- GIVEN TEXT
* Start *

And I guess, finally, the verdict is not in yet as to whether native RF lenses are in any way superior to EF lenses in the basic tasks, for example, autofocus speed -- or if the new stuff those extra pins offer is simply for new features. If it's the latter, then the question becomes, a simple question of for lens X is it worth switching? At least for the perceivable future, my DSLRs aren't going anywhere, so the EF lenses can work on both systems (if I buy an EOS R, but who am I kidding, if I don't buy this one, it's only because I'm holding out for the next, "more pro" model), so are the RF benefits, one of which would be no adapter, be worth that.


----------



## fullstop (Sep 7, 2018)

i agree with most of your thoughts on this. "adapter angst" was never an issue for me. i would (and will not) sell my EF glass. but i will be very careful before i buy new glass. those 12-pins on the RF mount and RF lenses are there for a reason. 

even on the "somewhat pedestrian" EOS R, RF lenses already have functional advantages (aside from optical considerations) - eg "enhanced IS" based on gyro-sensor(s) in RF lenses (not in EF lenses) that enable "enhanced IS" functionaily (5 stops). possible AF performance advantages not really tested yet. maybe they will only become visible/ tangible/significant with future, higher-end, faster fps "pro" R bodies.

i will be very careful about buying new EF glass until things become clearer. Canon is doing themselves a disservice by not publishing a clear RF lens roadmap. so we dont know what RF lenses to expect over the next 2 years or so. and in that timeframe i will neither buy RF glass (not interested in the initial 4 lenses exceot 24-105) nor EF lenses. i will also hold off buying EOS R, although its stills shooting specs are pretty much in line with my needs/use cases. until i see, whether there will also be a smaller body available and/or a higher-end one that is worth the price fifference to me. abd jntil i see whether Canon intends to also make moderately fast, smaller, less expensive non-L RF lenses that i am after, or not. 

so, no clear communication on future plans for R cameras and RF lenses is ... stupid, Canon! ;-)


----------



## Jack Douglas (Sep 7, 2018)

Once again all we learn from all the discussions is how diverse photography is and how impossible it is to satisfy everyone's perceived needs! Meanwhile we've all got amazing gear even if it's in the lower price bracket. In other words I have no excuse for not producing amazing photos ... unless it's incompetence.

Since I sold the 6D with the intention of buying the 6D2 but didn't I have to admit that the R should fit the bill for a 2nd body. But, then I'd probably be ogling that 50 1.2 or the F2 zoom.

Jack


----------



## Durf (Sep 7, 2018)

* End *

- DATA EXCERPTS
* Start *

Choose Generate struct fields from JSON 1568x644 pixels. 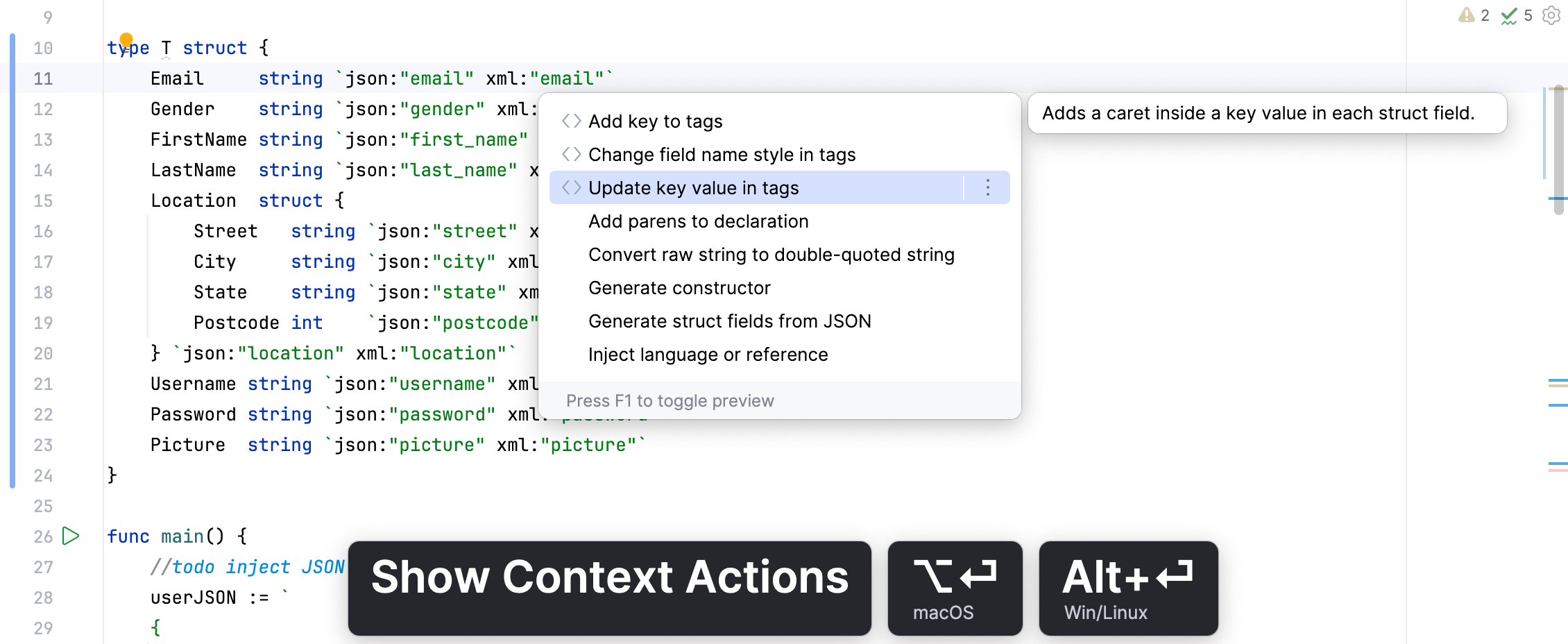click(x=730, y=321)
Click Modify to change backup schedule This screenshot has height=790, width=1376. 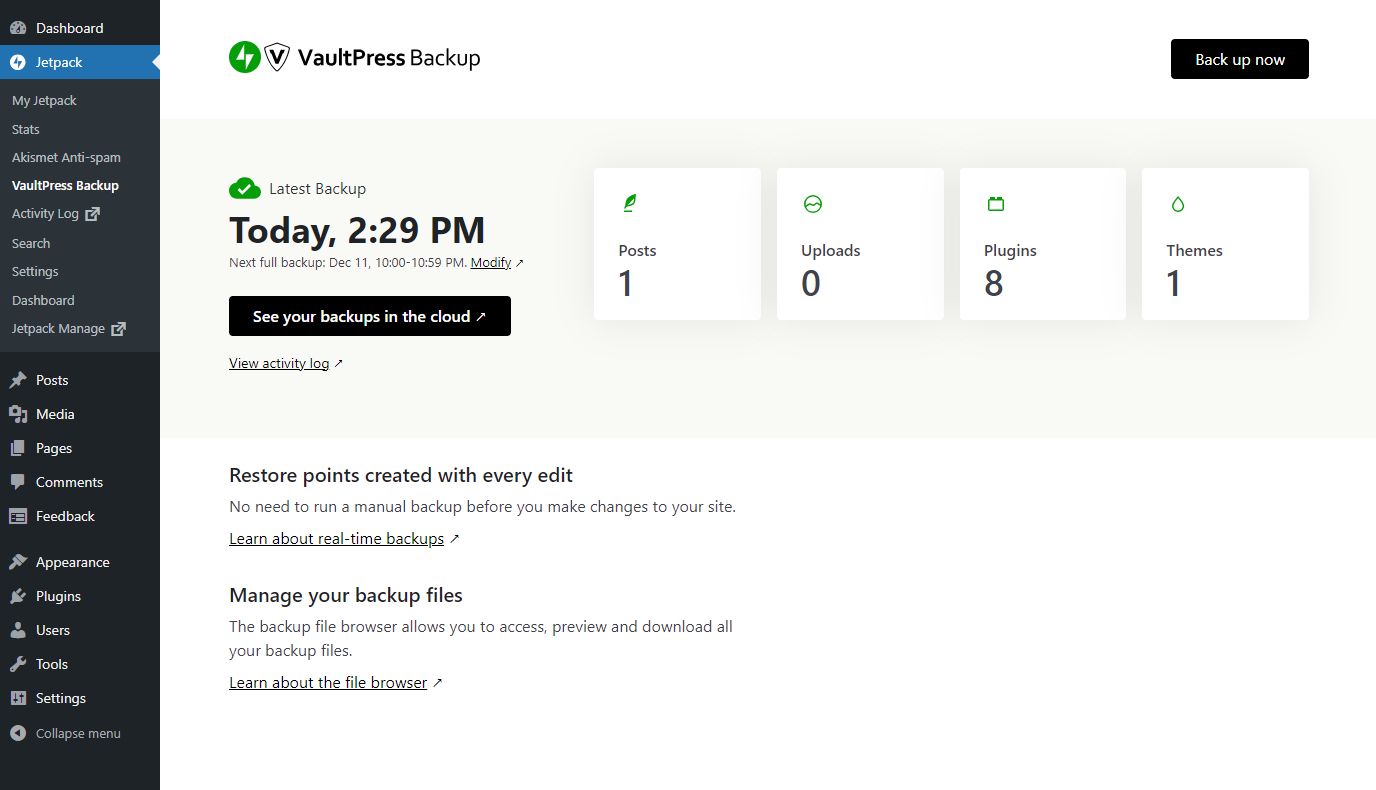[489, 261]
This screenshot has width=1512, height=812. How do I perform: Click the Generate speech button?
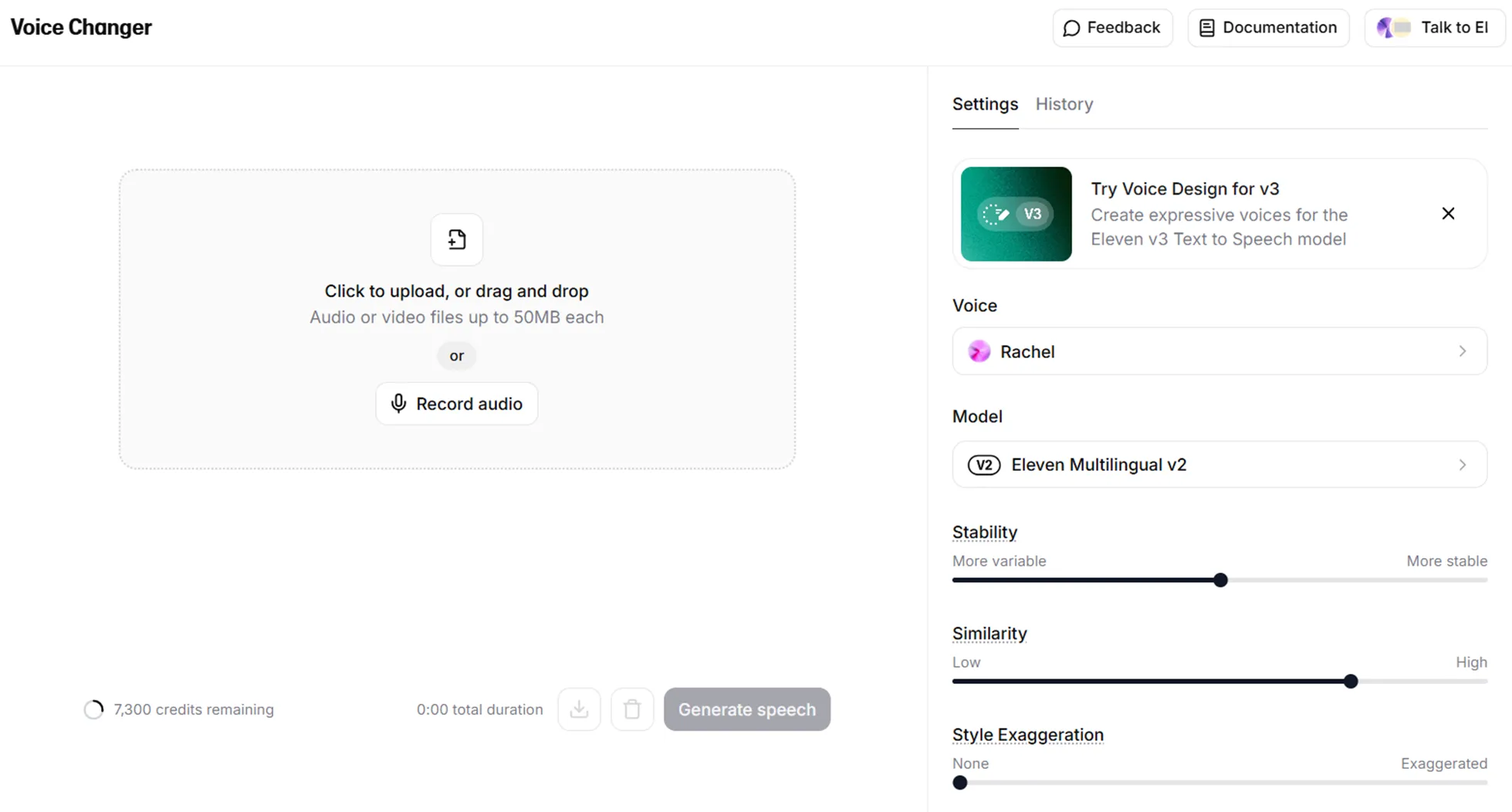[x=746, y=709]
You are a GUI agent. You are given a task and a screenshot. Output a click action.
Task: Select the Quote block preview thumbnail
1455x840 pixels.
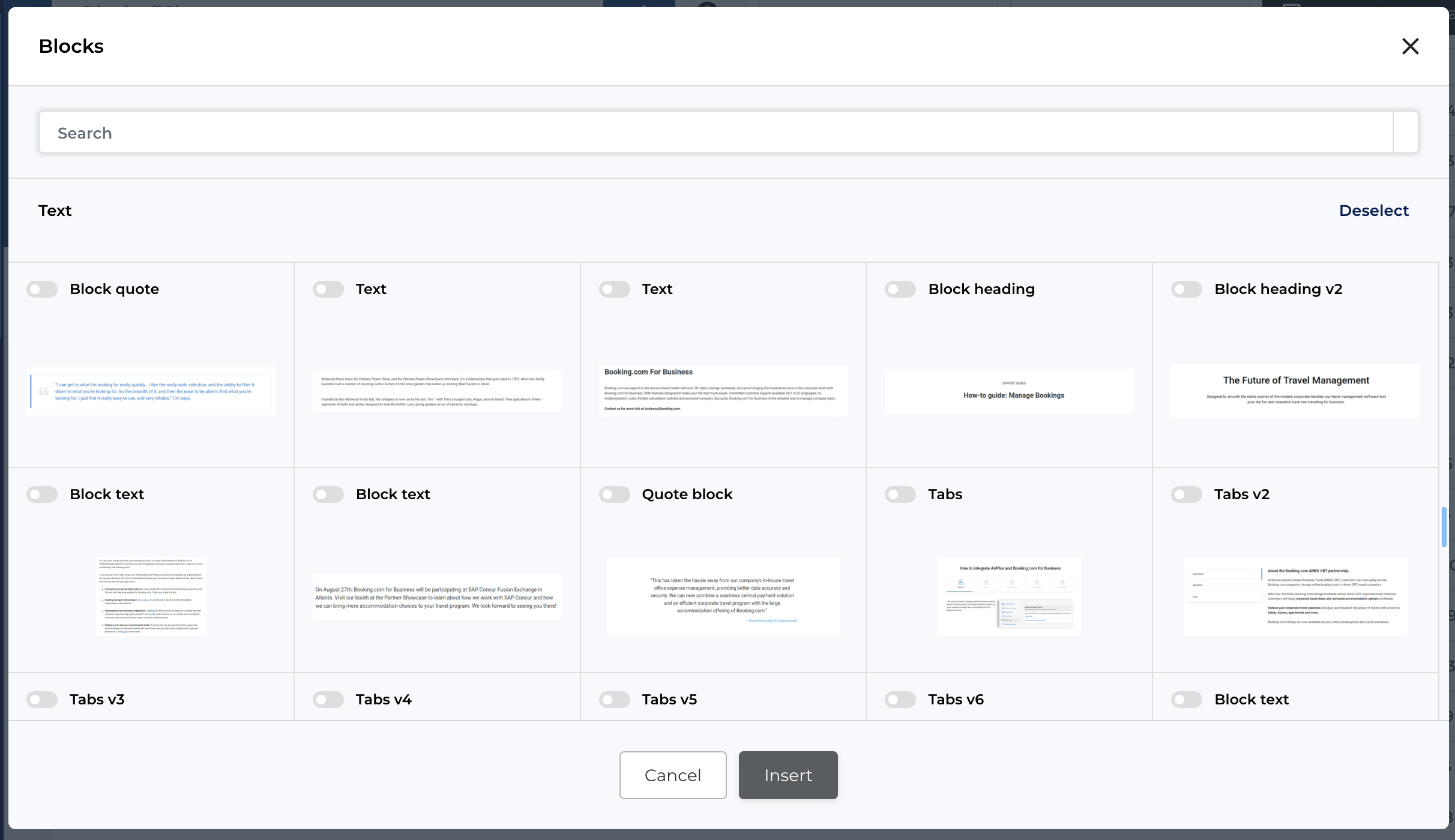point(723,596)
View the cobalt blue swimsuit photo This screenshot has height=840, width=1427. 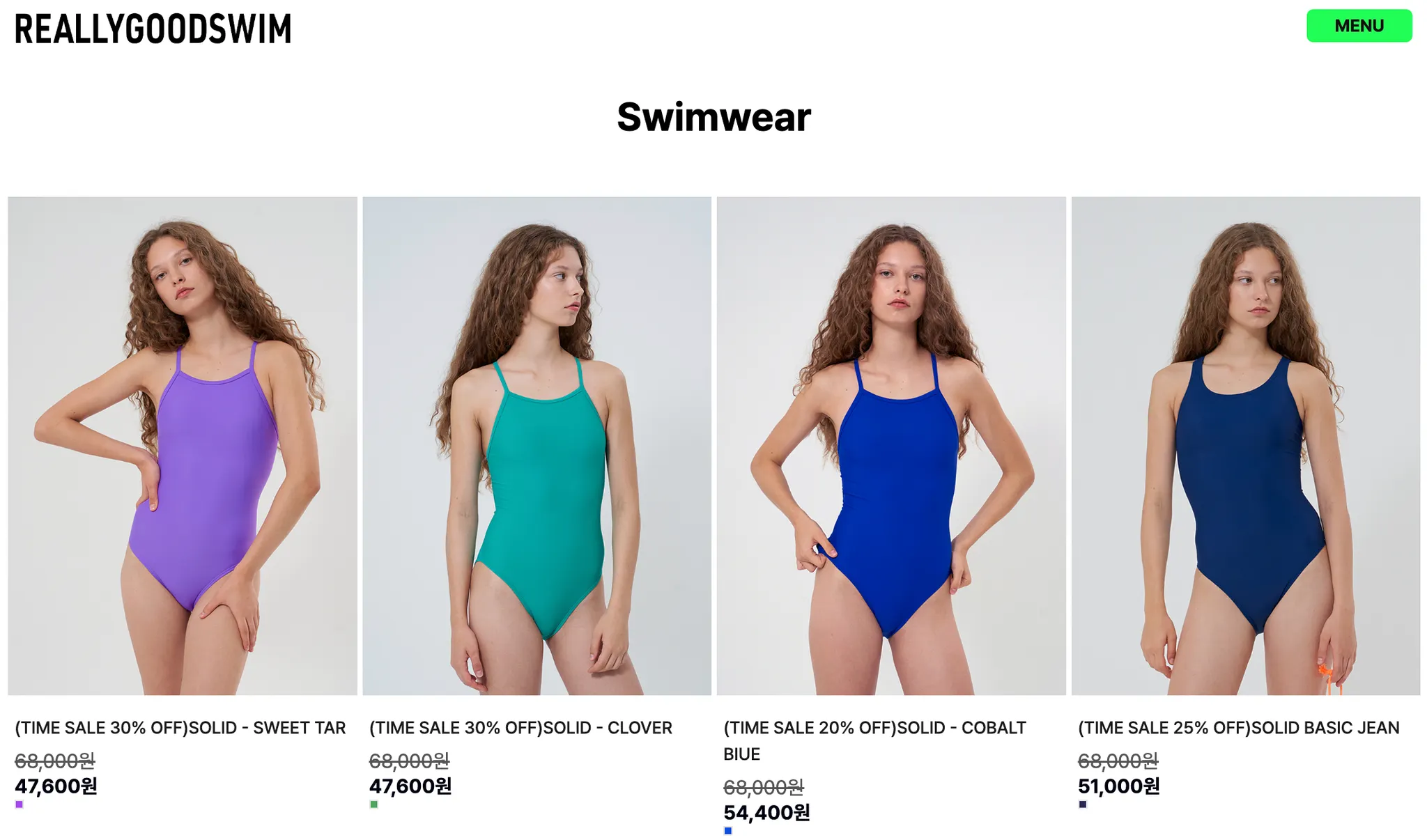tap(891, 446)
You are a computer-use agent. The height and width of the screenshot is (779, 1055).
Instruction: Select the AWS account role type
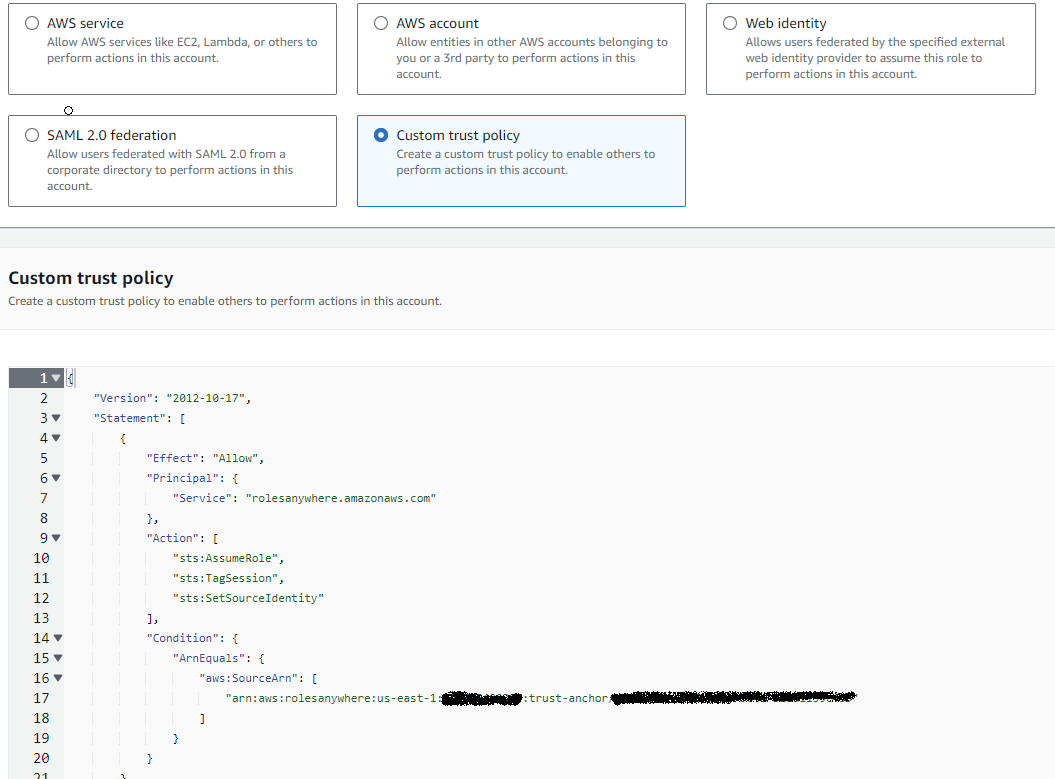pyautogui.click(x=380, y=22)
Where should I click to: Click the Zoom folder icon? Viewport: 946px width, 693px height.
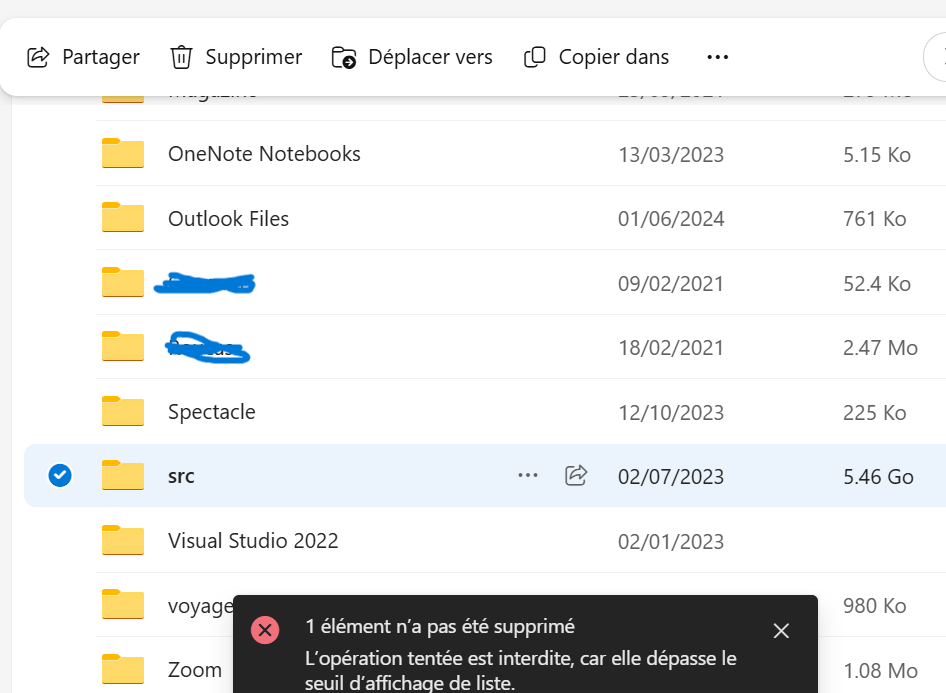coord(123,669)
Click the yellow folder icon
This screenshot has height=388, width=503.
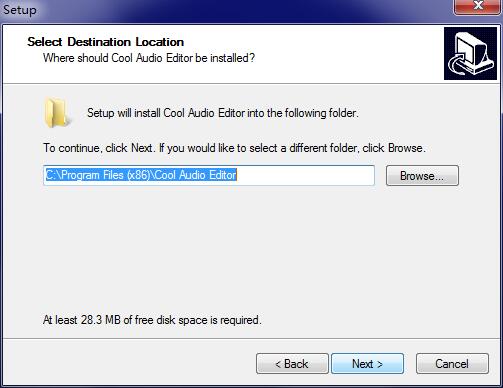pos(57,113)
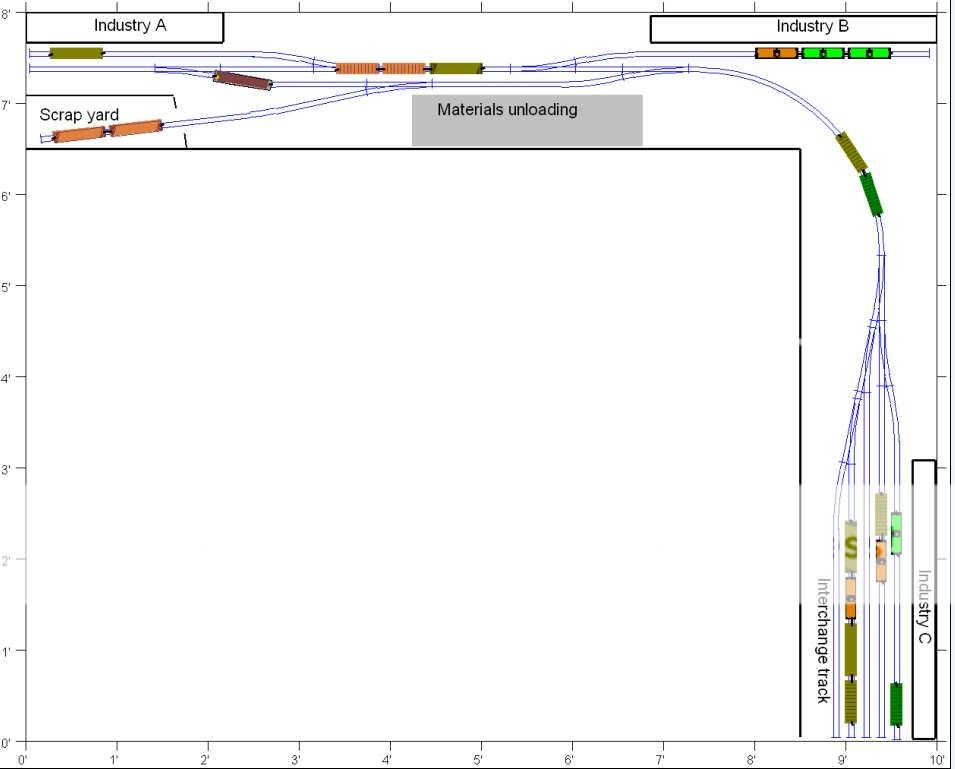
Task: Select the dark green car on the curve
Action: pos(873,194)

* End *

- GIVEN REQUEST
Reproduce the passage of the forum thread about Canon's RF lenses from "i will be very careful about" to "stupid, Canon! ;-)", word for word.

- SOLUTION
i will be very careful about buying new EF glass until things become clearer. Canon is doing themselves a disservice by not publishing a clear RF lens roadmap. so we dont know what RF lenses to expect over the next 2 years or so. and in that timeframe i will neither buy RF glass (not interested in the initial 4 lenses exceot 24-105) nor EF lenses. i will also hold off buying EOS R, although its stills shooting specs are pretty much in line with my needs/use cases. until i see, whether there will also be a smaller body available and/or a higher-end one that is worth the price fifference to me. abd jntil i see whether Canon intends to also make moderately fast, smaller, less expensive non-L RF lenses that i am after, or not. 

so, no clear communication on future plans for R cameras and RF lenses is ... stupid, Canon! ;-)